#### 协程

* async 修饰词声明异步函数
* 调用异步函数，得到一个协程对象（coroutine object)
* 执行
    - 通过 await 来调用：await 执行的效果，和 Python 正常执行是一样的，也就是说程序会阻塞在这里，进入被调用的协程函数，执行完毕返回后再继续
    - 通过 asyncio.create_task() 来创建任务
    - asyncio.run 来触发运行。asyncio.run 函数是 Python 3.7 之后才有的特性，可以让 Python 的协程接口变得非常简单，不用去理会事件循环怎么定义和怎么使用的问题
        + 一个非常好的编程规范是，asyncio.run(main()) 作为主程序的入口函数，在程序运行周期内，只调用一次 asyncio.run
* 协程和多线程的区别
    - 协程为单线程
    - 协程由用户决定，在哪些地方交出控制权，切换到下一个任务
* 写法更加简洁清晰，把 async / await 语法和 create_task 结合来用
* 写协程程序的时候，脑海中要有清晰的事件循环概念，知道程序在什么时候需要暂停、等待 I/O，什么时候需要一并执行到底
    - 知道一个任务的哪个环节会造成I/O阻塞，然后把这个环节的代码异步化处理，并且通过await来标识在任务的该环节中断该任务执行，从而去执行下一个事件循环任务
    - 充分利用CPU资源，避免CPU等待I/O造成CPU资源白白浪费。当之前任务的那个环节的I/O完成后，线程可以从await获取返回值，然后继续执行没有完成的剩余代码
* 问题
    - ` RuntimeWarning: coroutine 'main' was never awaited self.tb = tb RuntimeWarning: Enable tracemalloc to get the object allocation traceback`

In [1]:
import time

def crawl_page(url):
    print('crawling begin {}'.format(url))
    # 逻辑
    sleep_time = int(url.split('_')[-1])
    time.sleep(sleep_time)
    
    print('OK {}'.format(url))

def main(urls):
    for url in urls:
        crawl_page(url)

%time main(['url_1', 'url_2', 'url_3', 'url_4'])

crawling begin url_1
OK url_1
crawling begin url_2
OK url_2
crawling begin url_3
OK url_3
crawling begin url_4
OK url_4
CPU times: user 9.9 ms, sys: 884 µs, total: 10.8 ms
Wall time: 10 s


In [2]:
import asyncio

async def crawl_page(url):
    print('crawling {}'.format(url))
    sleep_time = int(url.split('_')[-1])
    await asyncio.sleep(sleep_time)
    print('OK {}'.format(url))

async def main(urls):
    for url in urls:
        await crawl_page(url)

%time asyncio.run(main(['url_1', 'url_2', 'url_3', 'url_4']))

  self.tb = tb


RuntimeError: asyncio.run() cannot be called from a running event loop

In [5]:
# 改变为任务：运行总时长等于运行时间最长的爬虫
import asyncio

async def crawl_page(url):
    print('crawling {}'.format(url))
    sleep_time = int(url.split('_')[-1])
    await asyncio.sleep(sleep_time)
    print('OK {}'.format(url))

async def main(urls):
    tasks = [asyncio.create_task(crawl_page(url)) for url in urls]
    # 另一种写法
    await asyncio.gather(*tasks)
        
#     for task in tasks:
#         await task

%time asyncio.run(main(['url_1', 'url_2', 'url_3', 'url_4']))

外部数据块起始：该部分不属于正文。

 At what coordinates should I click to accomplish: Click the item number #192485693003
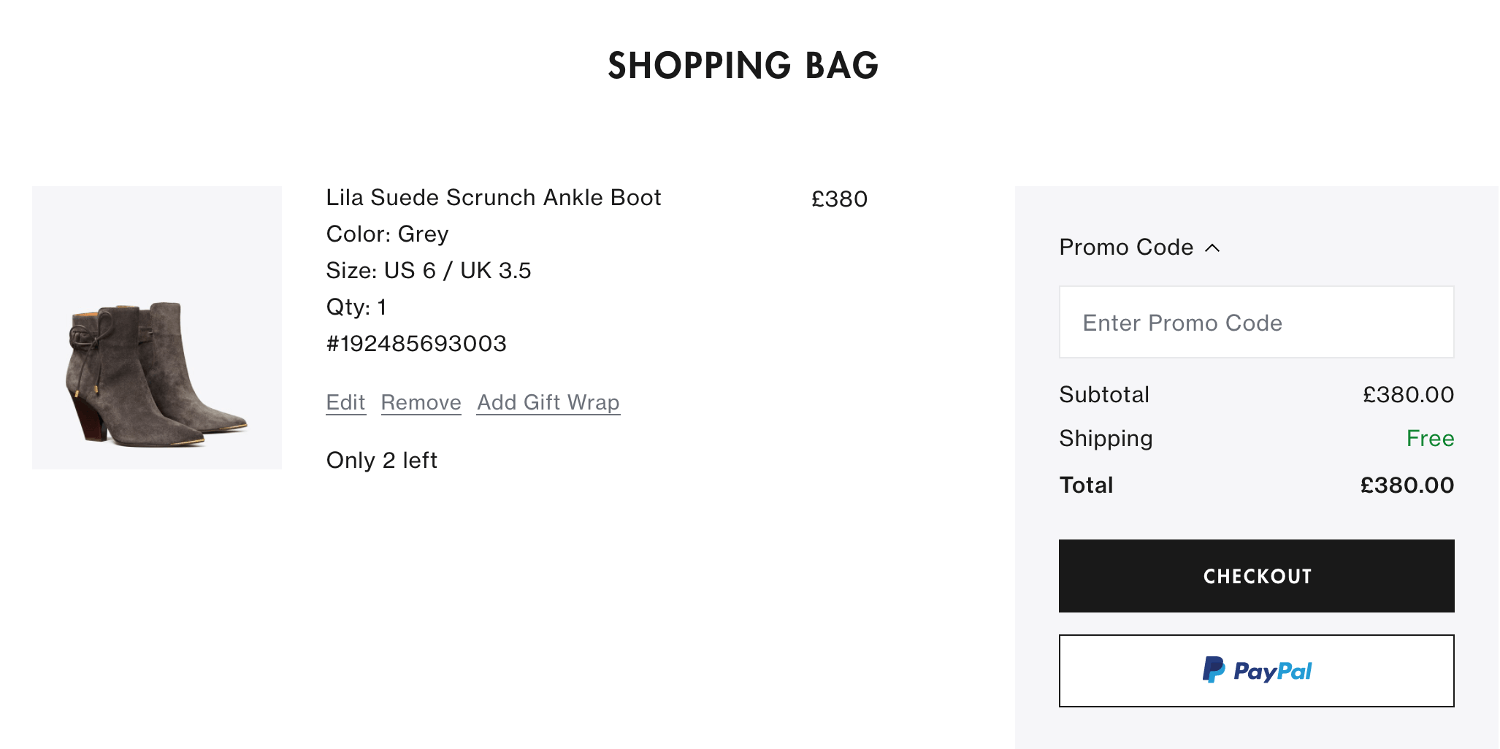pos(417,343)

RuntimeError: asyncio.run() cannot be called from a running event loop

In [10]:
# 协程基本
import asyncio

async def worker_1():
    print('worker_1 start')
    await asyncio.sleep(1)
    print('worker_1 done')

async def worker_2():
    print('worker_2 start')
    await asyncio.sleep(2)
    print('worker_2 done')

async def main():
    print('before await')
    await worker_1()
    print('awaited worker_1')
    await worker_2()
    print('awaited worker_2')

%time asyncio.run(main())

RuntimeError: asyncio.run() cannot be called from a running event loop

In [None]:
# 限定协程任务运行时间
import asyncio

async def worker_1():
    await asyncio.sleep(1)
    return 1

async def worker_2():
    await asyncio.sleep(2)
    return 2 / 0

async def worker_3():
    await asyncio.sleep(3)
    return 3

async def main():
    task_1 = asyncio.create_task(worker_1())
    task_2 = asyncio.create_task(worker_2())
    task_3 = asyncio.create_task(worker_3())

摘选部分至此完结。